Reduced Protein Kinase C Activity in Ischemic Spinal Cord

Protein phosphorylation was evaluated in a rabbit spinal cord ischemia model under conditions where cyclic AMP‐dependent protein kinase (PK‐A) and calcium/phos‐pholipid‐dependent protein kinase (PK‐C) were activated. One hour of ischemia did not affect PK‐A activity significantly; however, PK‐C activity was reduced by more than 60%. In vitro phosphorylation of endogenous proteins by endogenous PK‐C revealed that eight particulate and five cytosolic proteins showed stimulated phosphorylation by PK‐C activators in control tissue, although this stimulation was virtually absent in ischemic samples. When control and ischemic particulate fractions were combined, the endogenous protein phosphorylation pattern under PK‐C‐activating conditions was similar to the ischemic sample, which suggests that inhibitory molecules may be present in the ischemic particulate fraction. In vitro phosphorylation of endogenous proteins under PK‐A‐activating conditions in ischemic tissue was similar to that in control tissue.
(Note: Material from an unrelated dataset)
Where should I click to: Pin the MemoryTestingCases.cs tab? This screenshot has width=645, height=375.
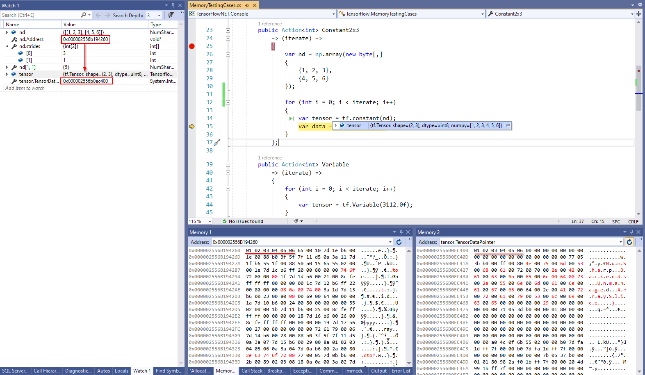(x=247, y=5)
The results suggest that the PK‐C phosphorylation system is selectively impaired in ischemic spinal cord. In addition to reduced PK‐C‐dependent phosphorylation, an M r 64,000 protein was phosphorylated in ischemic cytosolic samples, but not in control samples. The phosphorylation of the M r 64,000 protein was neither PK‐C‐dependent nor PK‐A‐dependent. These altered phosphorylation reactions may play critical roles in neuronal death during the course of ischemia.